When do Harmonic polynomials constitute the kernel of a differential operator?
Solution 1:
It seems the answer is yes. We can write $F(x,y)=\sum_{d=0}^Nf_d(x,y)$ where $f_d$ is a homogeneous polynomial of degree $d$. Since for all $n$, $P_n(x,y):=(x+iy)^n+(x-iy)^n$ and $Q_n(x,y):=(x+iy)^n-(x-iy)^n$ are harmonic (because holomorphic), we should have $\partial_FP_n=\partial_FQ_n=0$. If $d>n$, we have $\partial_{f_d}P_n=\partial_{f_d}Q_n=0$. We have to show that for all $2\leq d\leq N$, $(x^2+y^2)\mid f_d(x,y)$ (we have $f_0=f_1=0$, evaluating $\partial_F$ on $1$, $x$ and $y$). We fix $d$ and we assume that $(x^2+y^2)\mid f_k$ for $2\leq k< d$. We have $\partial_{f_d}P_d=\partial_{f_d}Q_d=0$. We can write $f_d=\sum_{k=0}^da_{d,k}x^ky^{d-k}$. So \begin{align*} \partial_{f_d}P_d&=\sum_{k=0}^da_{d,k}\partial_x^k\partial_y^{d-k}\left((x+iy)^d+(x-iy)^d\right)\\ &=\sum_{k=0}^da_{d,k}\frac{d!}{(d-k)!}\partial_y^{d-k}\left((x+iy)^{d-k}+(x-iy)^{d-k}\right)\\ &=\sum_{k=0}^da_{d,k}\frac{d!}{(d-k)!}\left((i^{d-k}+(-i)^{d-k}\right)(d-k)!\\ &=\sum_{k=0}^da_{d,k}d!\left((i^{d-k}+(-i)^{d-k}\right) \end{align*} hence $$\tag{1}\sum_{k=0}^da_{d,k}i^{d-k}(1+(-1)^{d-k})=0\mbox{ and }\sum_{k=0}^da_{d,k}i^{d-k}(1-(-1)^{d-k})=0.$$ Now, we have to consider the case $d$ odd and $d$ even. If $d=2p$, then we have relationships of the form $$a_{2p,2p}-a_{2p,2p-2}+a_{2p,2p-2}-\cdots= 0$$ and $$a_{2p,2p-1}-a_{2p,2p-3}+a_{2p,2p-5}-\cdots= 0.$$ Putting that into the expression of $f_{2p}$, we get after computations $$f_{2p}(x,y)=\sum_{k=1}^pa_{2p,2k}y^{2d-2k}(x^{2k}-(-1)^ky^{2k}) +\sum_{k=1}^{p-1}a_{2p,2k+1}y^{2d-2k-1}x(x^{2k}-(-1)^ky^{2k}),$$ and since $x^{2k}-(-1)^ky^{2k}=(x^2)^k-(-y^2)^k=(x^2+y^2)\sum_{l=0}^{k-1}x^{2l}(-y^2)^{l-k}$, $(x^2+y^2)\mid f_{2p}$.

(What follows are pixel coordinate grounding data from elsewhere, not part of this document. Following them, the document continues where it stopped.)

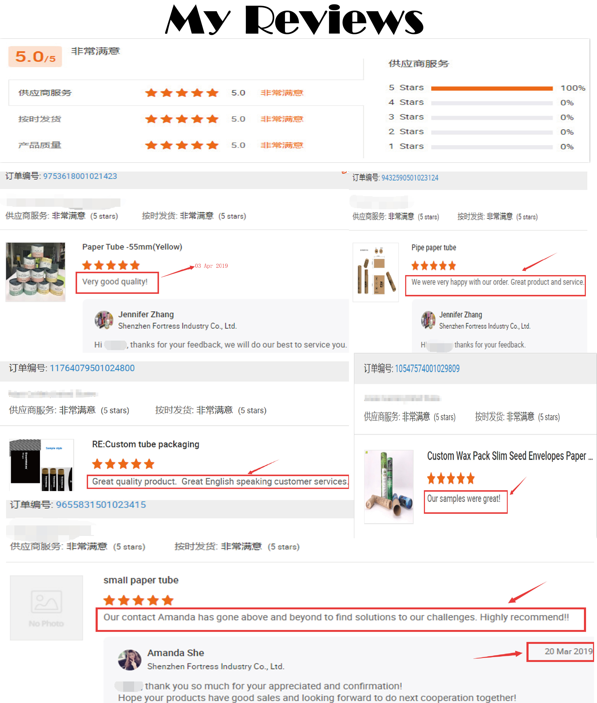597x703 pixels.
Task: Click Amanda She's profile avatar
Action: [x=130, y=660]
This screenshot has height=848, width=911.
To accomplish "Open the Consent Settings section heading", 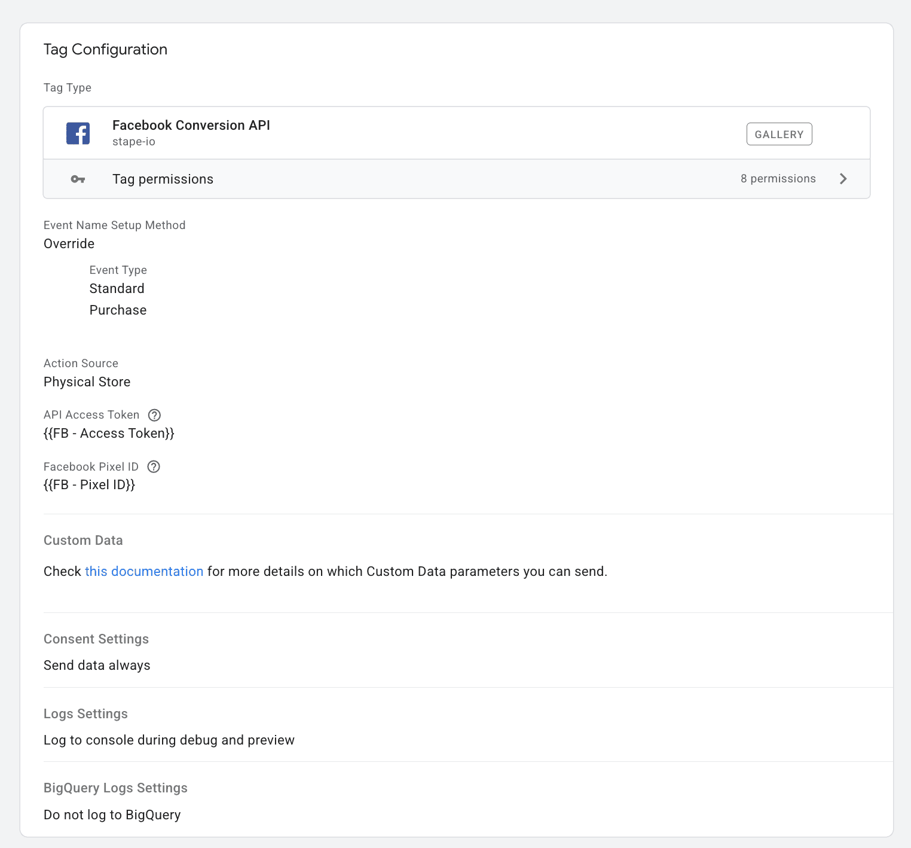I will click(x=96, y=639).
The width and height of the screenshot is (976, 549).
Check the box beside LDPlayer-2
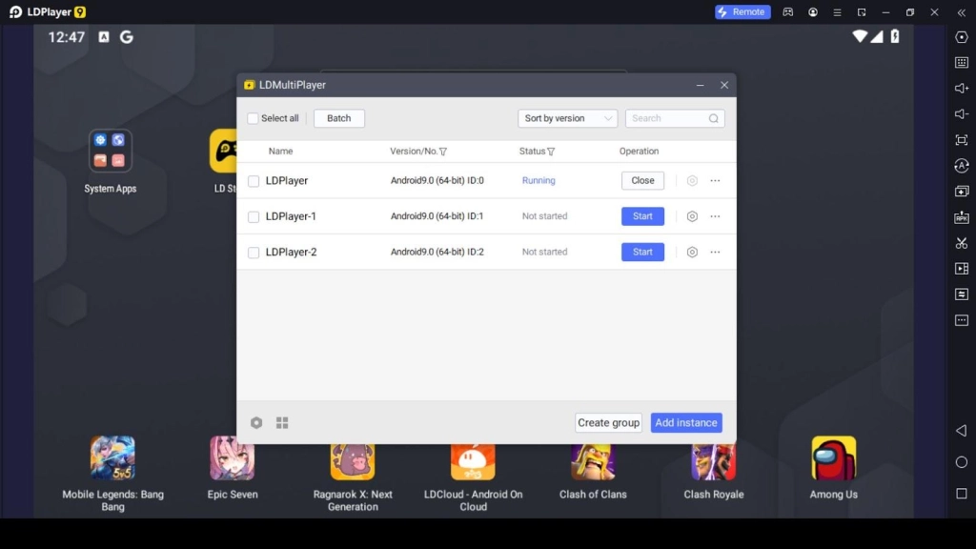point(253,252)
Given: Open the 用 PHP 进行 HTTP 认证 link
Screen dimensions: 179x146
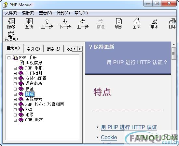Looking at the screenshot, I should pos(129,127).
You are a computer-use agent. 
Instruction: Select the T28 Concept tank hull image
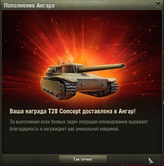(80, 80)
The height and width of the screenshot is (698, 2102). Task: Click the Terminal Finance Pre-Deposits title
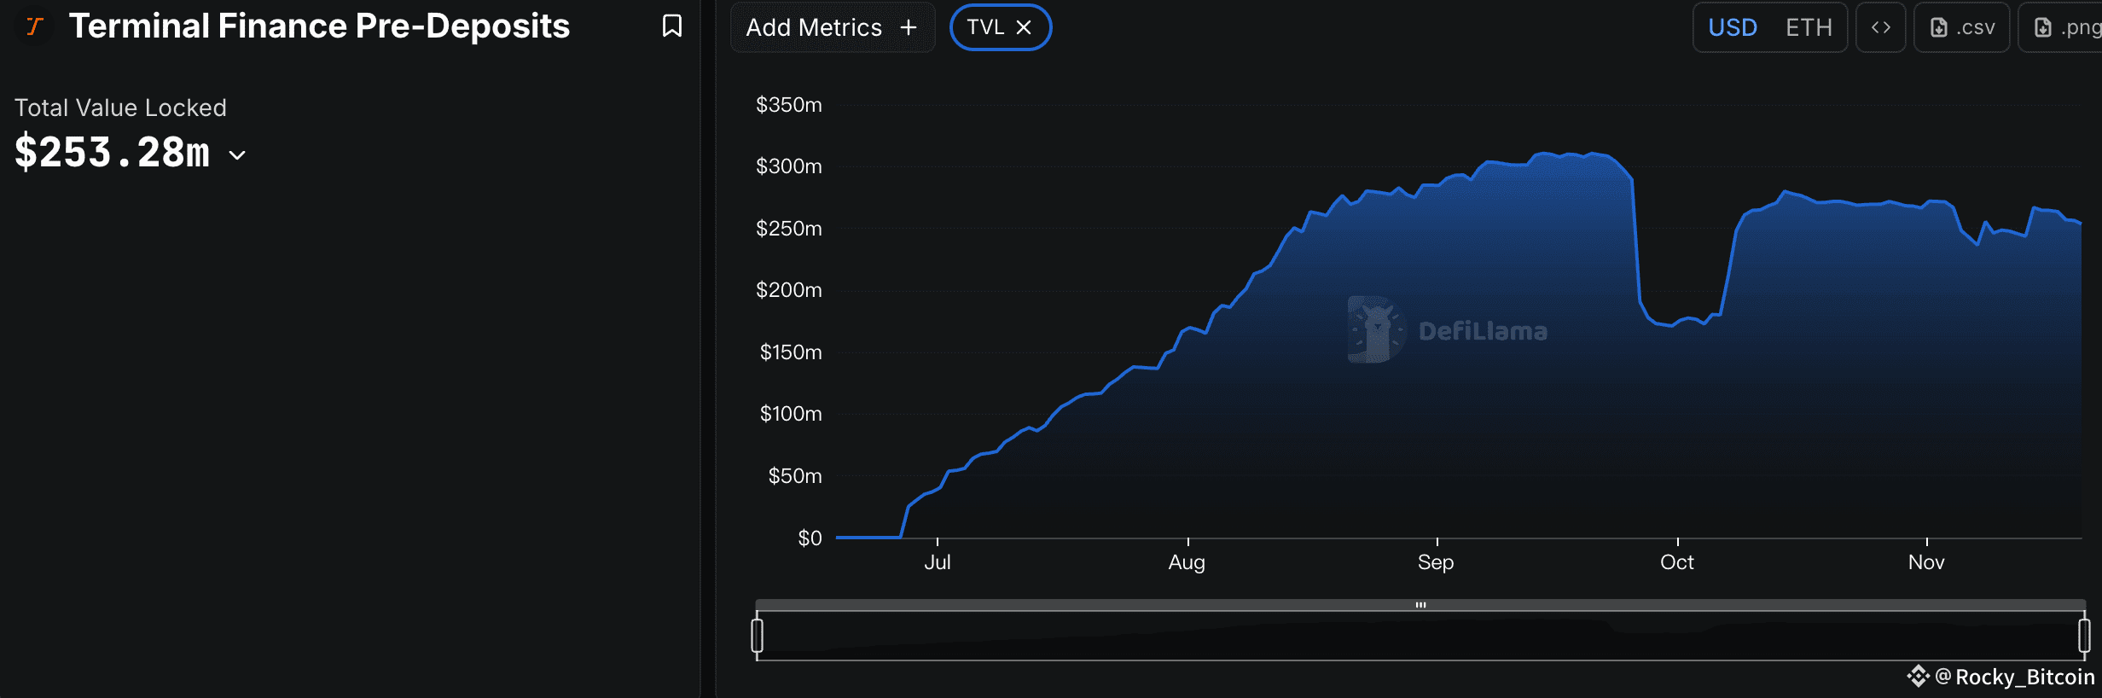(319, 26)

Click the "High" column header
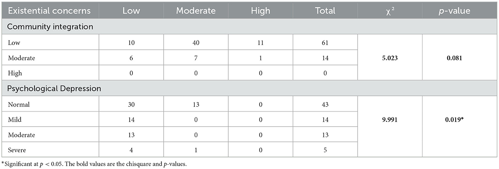(x=261, y=11)
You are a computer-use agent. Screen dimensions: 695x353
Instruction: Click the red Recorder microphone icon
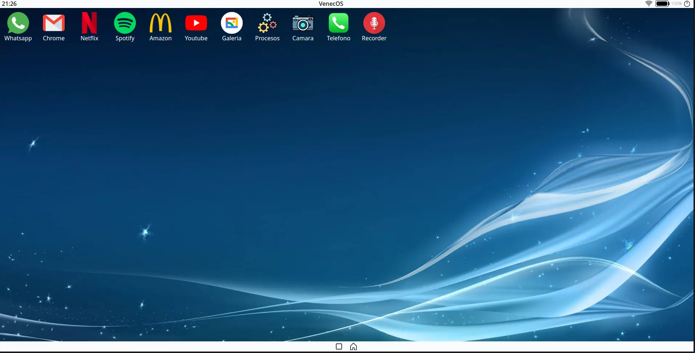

The same computations give the result for $d$ odd, since if $d=2p+1$, (1) becomes $$\sum_{k=0}^{2p+1}a_{2p+1,k}i^{-k}(1-(-1)^k)=0\mbox{ and }\sum_{k=0}^{2p+1}a_{2p+1,k}i^{-k}(1+(-1)^k)=0.$$